A falta de planejamento urbano já compromete a qualidade de vida em Juiz de Fora. Conforme reportagem da Tribuna nesta edição, a violência não é o único problema que afeta as oito regiões onde foram instalados empreendimentos do programa habitacional "Minha casa, minha vida".
Além das frequentes brigas de gangues, a população sofre com falta de vagas nas escolas e de condições de atendimento nos postos de saúde próximos, inexistência de áreas de lazer, entre outros problemas de infraestrutura. Pior, nem a coleta de lixo e a oferta de transporte coletivo dão conta da nova demanda, pois não foram devidamente equacionadas para tal.
Afinal, são mais de duas mil famílias abrigadas em nove empreendimentos entregues entre 2011 e 2012, sem a devida contrapartida estrutural da Prefeitura, embora a adequação dos equipamentos públicos fosse pré-requisito obrigatório para os condomínios do programa serem erguidos. Só agora a Administração está avaliando a necessidade de melhorias dos serviços básicos nas regiões afetadas.

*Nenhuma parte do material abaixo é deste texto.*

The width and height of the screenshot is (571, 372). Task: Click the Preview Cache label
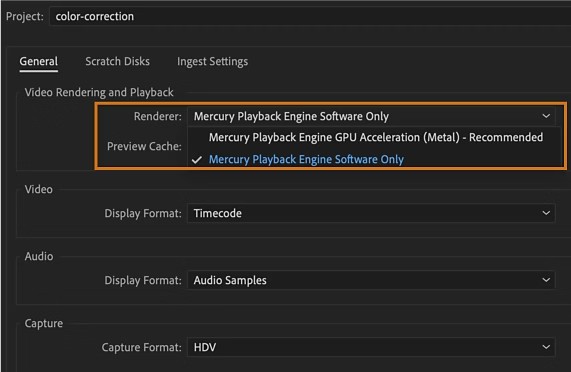tap(144, 146)
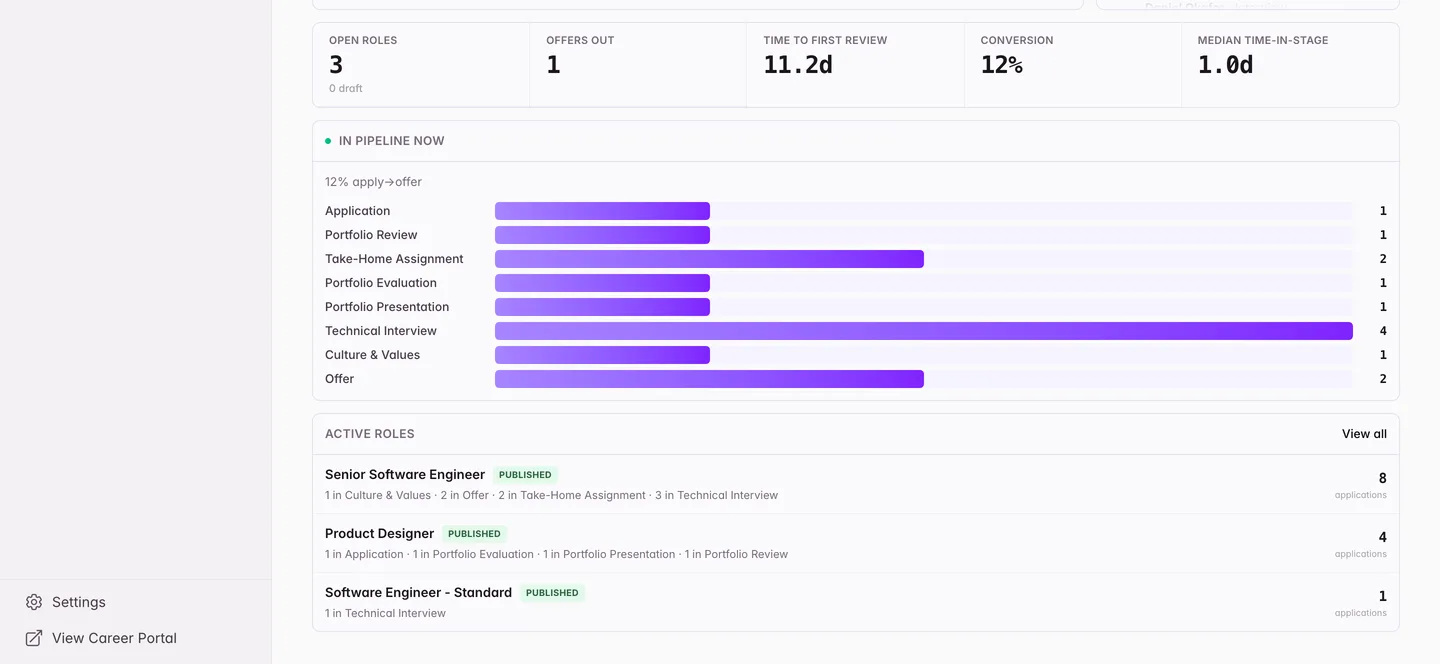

Há ainda o lado dos moradores antigos do entorno, que enfrentam desvalorização de seus imóveis, em função da violência crescente, e transtornos para usar serviços básicos, sobrecarregados pelo adensamento de moradores.
Não se trata de deixar lacunas no acesso da população de baixa renda à casa própria, muito pelo contrário. O Executivo sinalizou a intenção de impedir novos loteamentos de grande porte. É um primeiro passo, mas não basta. O crescimento da cidade é inevitável, e é urgente pensá-lo. O que importa é crescer com qualidade, o que só é possível com a criação e a defesa intransigente de políticas públicas de planejamento urbano.